▸ **Listed records**:
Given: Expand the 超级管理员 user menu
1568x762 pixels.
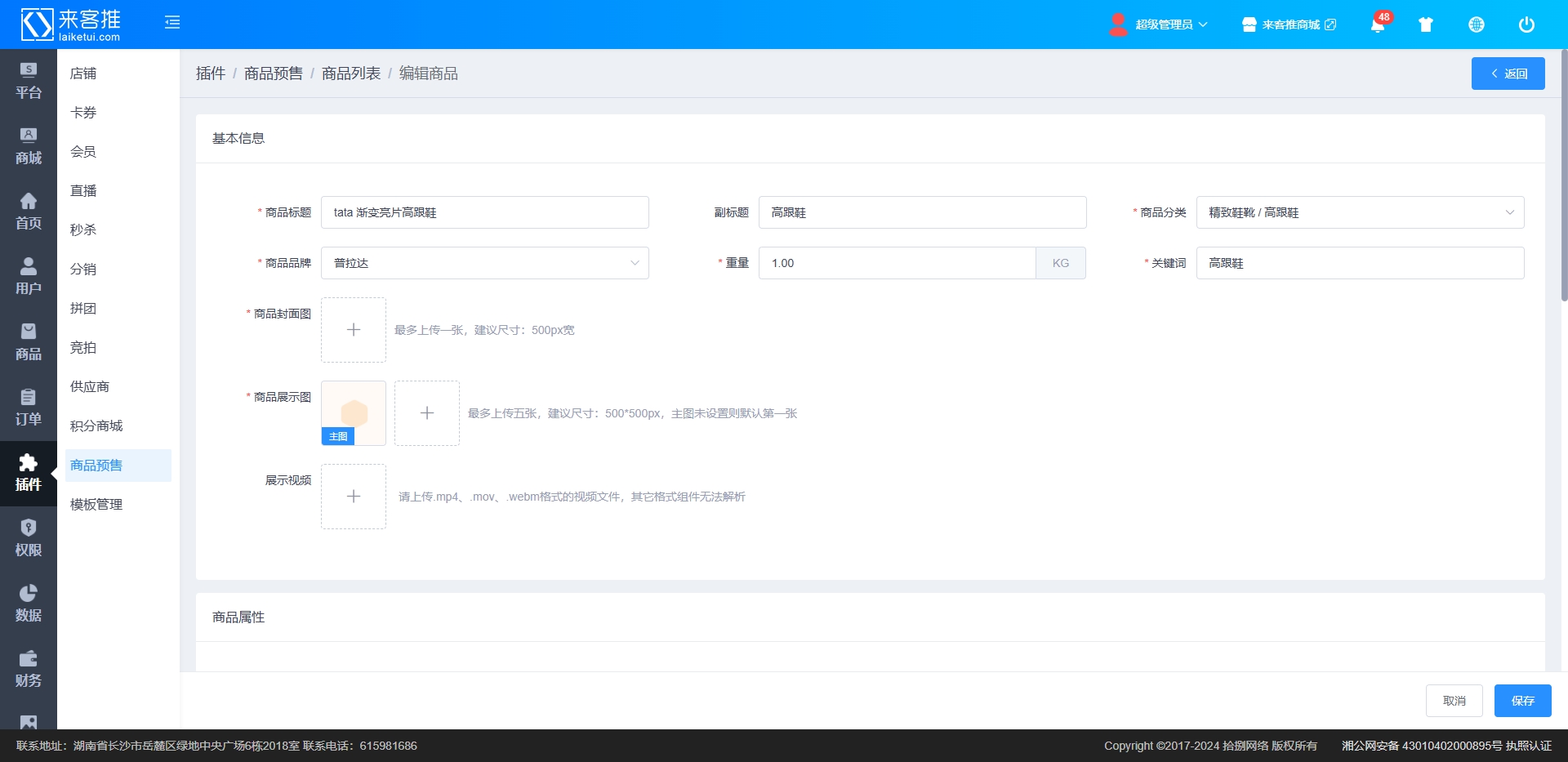Looking at the screenshot, I should click(1160, 25).
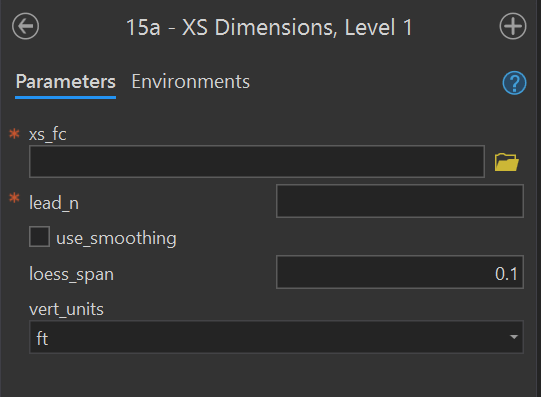Switch to the Parameters tab
The image size is (541, 397).
tap(66, 82)
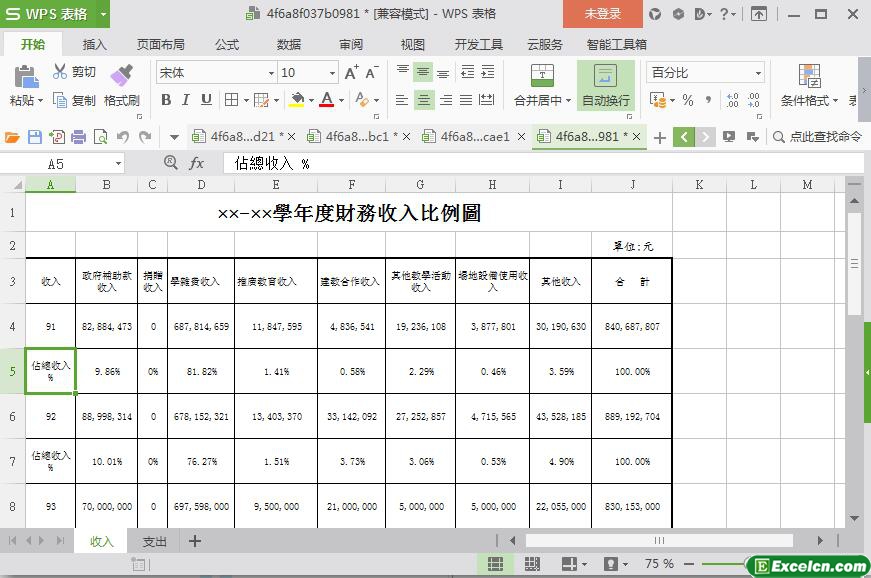Screen dimensions: 871x578
Task: Open the font name 宋体 dropdown
Action: click(271, 73)
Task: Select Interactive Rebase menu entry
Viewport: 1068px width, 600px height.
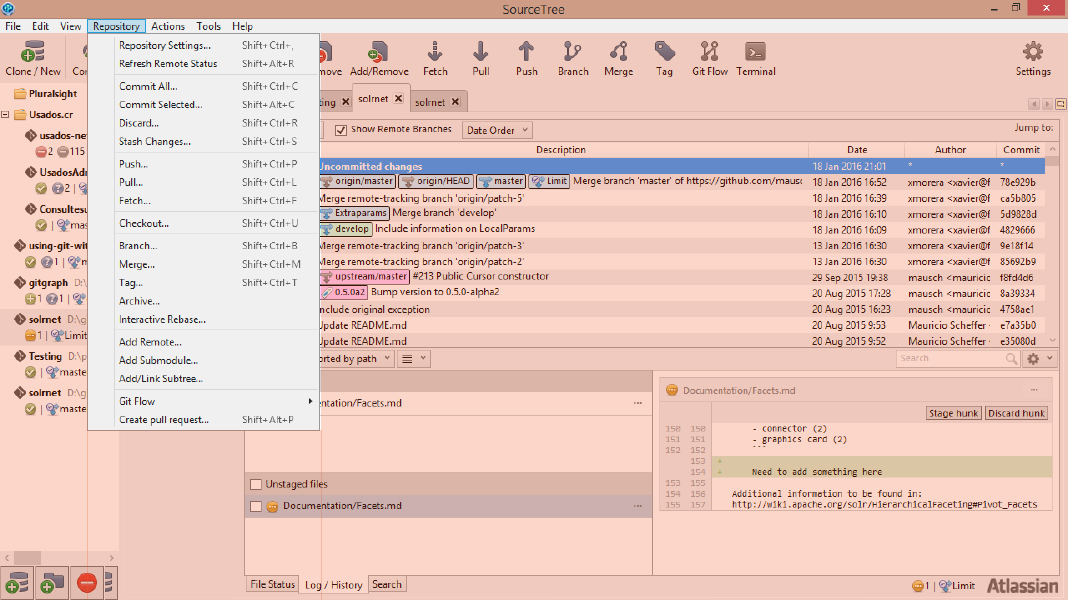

▸ **What the exercise asks**:
In the listing above, find every line with the word "menu" and copy it.

▸ **Solution to the problem**:
Given: Expand the 超级管理员 user menu
Task: Select Interactive Rebase menu entry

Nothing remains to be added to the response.